Belgium’s exposure to potential fallout is significant. Belgian officials have expressed concerns that Hungary—an EU member state with pro-Russian sympathies—could use its veto to block the renewal of sanctions at the end of July. If Hungary exercises this veto, the frozen assets could potentially be released back to Russia. Transferring these funds into an SPV would provide a safeguard against such an outcome, though it remains uncertain whether this plan would hold up legally.
The Economic Argument: Maximizing Returns for Ukraine
Another compelling reason for the UK’s push is the potential for maximizing returns on these immobilized assets. Under current rules, Euroclear invests the assets with the Belgian central bank, which offers minimal returns. In 2024, the returns from these low-risk investments amounted to €4 billion, which was used to help fund a €45 billion G7 loan to Ukraine.

However, many argue that these returns are not enough to support Ukraine’s long-term economic needs. Proponents of the new structure argue that by transferring the funds to a higher-risk investment vehicle, the UK and its allies could generate much higher returns, which could be allocated to Ukraine’s recovery. Given the current pace of peace talks and the immense costs of the war, unlocking the full potential of these frozen assets is seen as a way to support Ukraine beyond the G7 loan.
The Broader Implications for EU-Russia Relations
The UK’s initiative highlights the growing division within the EU over how to handle Russian assets and the broader strategy for dealing with the war in Ukraine. Countries like Germany and Italy, wary of antagonizing Russia further, are reluctant to endorse the UK’s proposal for outright asset seizure. These nations have expressed concerns about the potential legal and economic fallout, fearing it could set a dangerous precedent for international financial relations.
Additionally, the move to seize sovereign assets raises ethical questions about the sanctity of state-owned resources. Critics argue that seizing assets from a sovereign nation, even one that is engaged in aggressive warfare, could undermine trust in international financial systems.

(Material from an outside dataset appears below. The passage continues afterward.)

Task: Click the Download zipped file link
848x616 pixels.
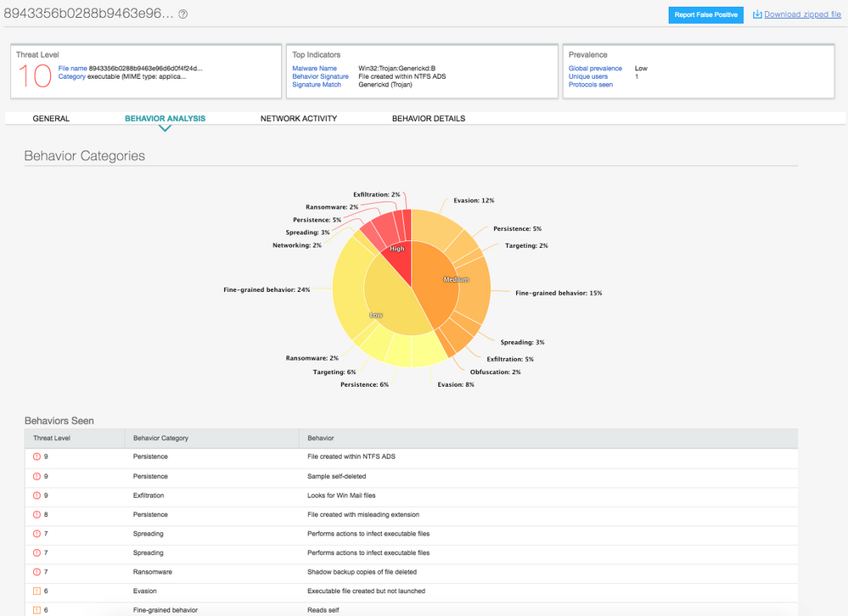Action: (x=802, y=14)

The UK’s push for control over the €200 billion in frozen Russian assets presents both a strategic opportunity and a complex legal challenge. While the proposal could provide crucial financial support for Ukraine, its success hinges on overcoming significant diplomatic and legal hurdles within the EU. As peace talks continue and the war drags on, the fate of these assets remains a key point of contention in the broader geopolitical struggle, with significant implications for European unity and international law.